WORK REQUEST:
Output, word for word, the lines of this listing that fall between the line with "The height and width of the screenshot is (584, 1278)." and the line with "You are a computer-use agent. The", counting both of those lines, and no others.

/---

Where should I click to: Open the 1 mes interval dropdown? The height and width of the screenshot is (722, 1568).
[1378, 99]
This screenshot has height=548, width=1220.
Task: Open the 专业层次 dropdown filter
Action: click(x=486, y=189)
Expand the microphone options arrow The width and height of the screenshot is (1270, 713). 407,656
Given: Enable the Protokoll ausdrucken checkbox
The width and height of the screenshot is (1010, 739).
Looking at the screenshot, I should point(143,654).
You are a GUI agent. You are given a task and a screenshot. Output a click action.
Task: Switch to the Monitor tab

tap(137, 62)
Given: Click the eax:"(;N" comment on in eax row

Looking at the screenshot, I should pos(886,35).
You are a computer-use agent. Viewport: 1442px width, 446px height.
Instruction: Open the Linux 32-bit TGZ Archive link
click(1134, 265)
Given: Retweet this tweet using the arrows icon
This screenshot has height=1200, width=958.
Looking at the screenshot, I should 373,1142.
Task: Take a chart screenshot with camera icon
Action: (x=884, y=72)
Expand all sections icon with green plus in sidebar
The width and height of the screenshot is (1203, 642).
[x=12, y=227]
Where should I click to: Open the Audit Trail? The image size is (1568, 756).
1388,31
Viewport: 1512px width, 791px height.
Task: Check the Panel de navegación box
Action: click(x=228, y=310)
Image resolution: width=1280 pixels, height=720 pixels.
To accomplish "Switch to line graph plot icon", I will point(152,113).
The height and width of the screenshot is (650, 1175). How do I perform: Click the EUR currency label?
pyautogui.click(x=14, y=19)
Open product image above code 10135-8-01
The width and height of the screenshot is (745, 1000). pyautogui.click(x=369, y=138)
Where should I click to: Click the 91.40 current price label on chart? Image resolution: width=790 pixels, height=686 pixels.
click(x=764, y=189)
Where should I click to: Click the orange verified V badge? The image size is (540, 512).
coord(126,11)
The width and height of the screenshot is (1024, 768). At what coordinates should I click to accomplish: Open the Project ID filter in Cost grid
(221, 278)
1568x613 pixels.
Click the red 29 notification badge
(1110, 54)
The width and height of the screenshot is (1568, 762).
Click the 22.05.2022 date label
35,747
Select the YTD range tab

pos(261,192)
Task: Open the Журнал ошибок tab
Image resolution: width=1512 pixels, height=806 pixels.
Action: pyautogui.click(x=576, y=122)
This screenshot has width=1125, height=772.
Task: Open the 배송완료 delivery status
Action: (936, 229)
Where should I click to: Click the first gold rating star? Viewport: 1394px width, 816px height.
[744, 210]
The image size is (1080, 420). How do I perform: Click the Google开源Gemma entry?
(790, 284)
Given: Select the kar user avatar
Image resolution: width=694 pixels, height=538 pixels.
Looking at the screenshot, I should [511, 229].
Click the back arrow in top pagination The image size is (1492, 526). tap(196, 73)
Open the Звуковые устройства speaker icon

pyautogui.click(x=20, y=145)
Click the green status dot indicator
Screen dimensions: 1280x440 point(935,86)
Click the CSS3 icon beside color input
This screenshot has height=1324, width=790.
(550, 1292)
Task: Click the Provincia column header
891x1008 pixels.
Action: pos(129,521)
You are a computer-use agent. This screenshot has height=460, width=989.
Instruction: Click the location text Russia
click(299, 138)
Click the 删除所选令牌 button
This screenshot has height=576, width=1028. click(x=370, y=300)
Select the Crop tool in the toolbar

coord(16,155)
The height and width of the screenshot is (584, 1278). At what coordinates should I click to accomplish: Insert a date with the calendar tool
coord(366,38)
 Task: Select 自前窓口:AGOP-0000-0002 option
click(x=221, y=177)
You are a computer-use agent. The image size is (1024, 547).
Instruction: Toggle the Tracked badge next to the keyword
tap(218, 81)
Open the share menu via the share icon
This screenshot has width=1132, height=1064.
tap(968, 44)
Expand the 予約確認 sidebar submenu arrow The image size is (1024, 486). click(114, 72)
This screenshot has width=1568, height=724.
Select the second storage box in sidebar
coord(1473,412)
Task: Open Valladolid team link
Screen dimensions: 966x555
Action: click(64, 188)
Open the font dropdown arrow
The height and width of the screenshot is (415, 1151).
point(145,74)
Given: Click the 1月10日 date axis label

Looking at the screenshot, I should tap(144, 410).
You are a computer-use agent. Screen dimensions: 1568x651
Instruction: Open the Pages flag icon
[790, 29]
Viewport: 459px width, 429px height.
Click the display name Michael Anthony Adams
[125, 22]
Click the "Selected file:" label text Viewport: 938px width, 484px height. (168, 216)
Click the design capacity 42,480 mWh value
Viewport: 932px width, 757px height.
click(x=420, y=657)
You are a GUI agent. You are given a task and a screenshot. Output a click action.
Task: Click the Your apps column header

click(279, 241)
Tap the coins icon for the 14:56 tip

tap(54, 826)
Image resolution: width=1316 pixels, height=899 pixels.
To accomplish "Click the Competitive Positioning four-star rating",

\---

WRITTEN SOLUTION:
The height and width of the screenshot is (584, 1278). At what coordinates should I click to accomplish: Insert a date with the calendar tool
coord(366,38)
 Task: Select 自前窓口:AGOP-0000-0002 option
click(x=221, y=177)
You are a computer-use agent. The image size is (1024, 547).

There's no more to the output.